How many drunken salarymen does it take to screw in a lightbulb? Answer: three. One to screw it in and two to make sure his shirt is perfectly tucked.
If you don’t want to be taken for a common gaiijin (foreigner) when negotiating the byways of modern-day Tokyo, you’d best consult this excellent guide to the traditions, customs, and many charming quirks that a visitor to Japan’s largest city might encounter.
Written in an articulate style reminiscent of George Plimpton at his best, author Michael Pronko shares 43 insightful essays that reflect his unique observations as an American expatriate living and teaching in the largest city in the world.
In the essay “The Language Dance,” for example, Pronko discusses the proclivity of Tokyoites to be formal in just about every aspect of daily life. Even those who don’t work in the many high-rises seem always pressed and tidy — from construction workers to deliverymen.
About the only time the Japanese get really casual, in fact, is when they’re speaking English:
“The Japanese can really loosen up in English. In English, the Japanese switch not just language, but cultural assumptions, body language and mindsets, and end up telling me more in English about themselves and their lives than they ever would in Japanese.”
Another valuable tip for optimum existence in Tokyo: learn how to skillfully negotiate the extensive train and subway system. When walking through an ultra-crowded station, you must be particularly adroit:
‘You have to be controlled to shoot at high speed through the crowd and out the narrow chutes of the train’s exit wickets. One misplaced step means a bruised knee or bruised hip, or, even worse, embarrassment. ”
In addition, Pronko relates, there seems to be a national obsession not just with cell phones, but the entire concept of doing many things at once. Even the TVs carry several information streams — all at once.
“The city itself seems built on multitasking, as if that has been the basic design principle. From any single point, you can find a hundred things to do, and imagine a hundred more. You can’t just walk through Tokyo; you have to deal with it — like an email inbox that never stops receiving new messages.”
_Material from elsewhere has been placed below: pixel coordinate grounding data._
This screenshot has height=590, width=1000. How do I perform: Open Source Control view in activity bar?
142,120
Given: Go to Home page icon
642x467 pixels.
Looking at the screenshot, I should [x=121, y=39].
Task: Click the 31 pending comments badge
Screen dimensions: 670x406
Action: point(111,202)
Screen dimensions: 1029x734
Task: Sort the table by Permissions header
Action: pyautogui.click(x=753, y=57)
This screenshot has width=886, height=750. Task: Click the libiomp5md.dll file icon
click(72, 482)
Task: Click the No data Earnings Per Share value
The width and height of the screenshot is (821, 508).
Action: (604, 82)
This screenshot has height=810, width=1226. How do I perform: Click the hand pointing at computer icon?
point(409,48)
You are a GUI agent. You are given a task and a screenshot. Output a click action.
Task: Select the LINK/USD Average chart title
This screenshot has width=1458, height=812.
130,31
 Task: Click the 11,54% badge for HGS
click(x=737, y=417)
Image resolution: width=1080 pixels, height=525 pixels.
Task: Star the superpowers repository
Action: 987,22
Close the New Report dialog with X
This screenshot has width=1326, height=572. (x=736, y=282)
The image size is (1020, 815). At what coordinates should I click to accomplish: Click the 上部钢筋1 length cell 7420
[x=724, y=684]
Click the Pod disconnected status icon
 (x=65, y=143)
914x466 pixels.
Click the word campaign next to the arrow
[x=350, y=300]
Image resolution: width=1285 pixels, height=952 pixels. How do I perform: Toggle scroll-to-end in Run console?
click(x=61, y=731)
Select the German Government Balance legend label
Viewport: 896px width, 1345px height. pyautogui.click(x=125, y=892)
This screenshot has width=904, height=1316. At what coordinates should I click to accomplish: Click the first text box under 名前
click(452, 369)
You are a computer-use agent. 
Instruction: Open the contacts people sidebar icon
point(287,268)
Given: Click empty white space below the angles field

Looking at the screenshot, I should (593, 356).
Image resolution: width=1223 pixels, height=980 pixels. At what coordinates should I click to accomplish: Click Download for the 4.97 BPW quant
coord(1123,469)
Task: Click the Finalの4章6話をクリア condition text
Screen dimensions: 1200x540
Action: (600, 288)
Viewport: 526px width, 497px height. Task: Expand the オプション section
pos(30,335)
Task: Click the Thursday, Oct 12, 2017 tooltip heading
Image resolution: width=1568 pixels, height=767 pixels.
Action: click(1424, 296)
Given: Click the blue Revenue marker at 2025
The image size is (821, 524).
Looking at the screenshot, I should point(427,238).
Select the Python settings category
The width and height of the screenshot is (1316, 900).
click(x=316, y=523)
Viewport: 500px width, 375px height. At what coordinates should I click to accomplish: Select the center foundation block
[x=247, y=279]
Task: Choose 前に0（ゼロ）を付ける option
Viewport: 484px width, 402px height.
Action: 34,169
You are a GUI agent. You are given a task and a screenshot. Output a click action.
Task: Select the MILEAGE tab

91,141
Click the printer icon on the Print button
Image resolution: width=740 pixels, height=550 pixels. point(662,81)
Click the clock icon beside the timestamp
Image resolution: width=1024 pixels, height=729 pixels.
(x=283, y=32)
There are dozens of erudite observations in this well-written and meticulously edited book. But perhaps one of the best passages, on the end of the annual cherry tree flowering, will resonate with you as it did with me:
“On days when the spring wind blows strong, the last blossoms release and dance through the air. The few late releasing petals seem more rare and more precious, floating alone through the warmer air of spring, like the last dancer pirouetting off the stage after a performance.”
This is a memoir to be savored like a fine red wine, crafted with supreme care by a man who clearly has fallen in love with his adopted city — and we are the beneficiaries of his lyrical reflections, making us want to visit and absorb the rich megalopolis of Tokyo for ourselves.
Five-plus stars to Motions and Moments, and to its warm and witty author Michael Pronko.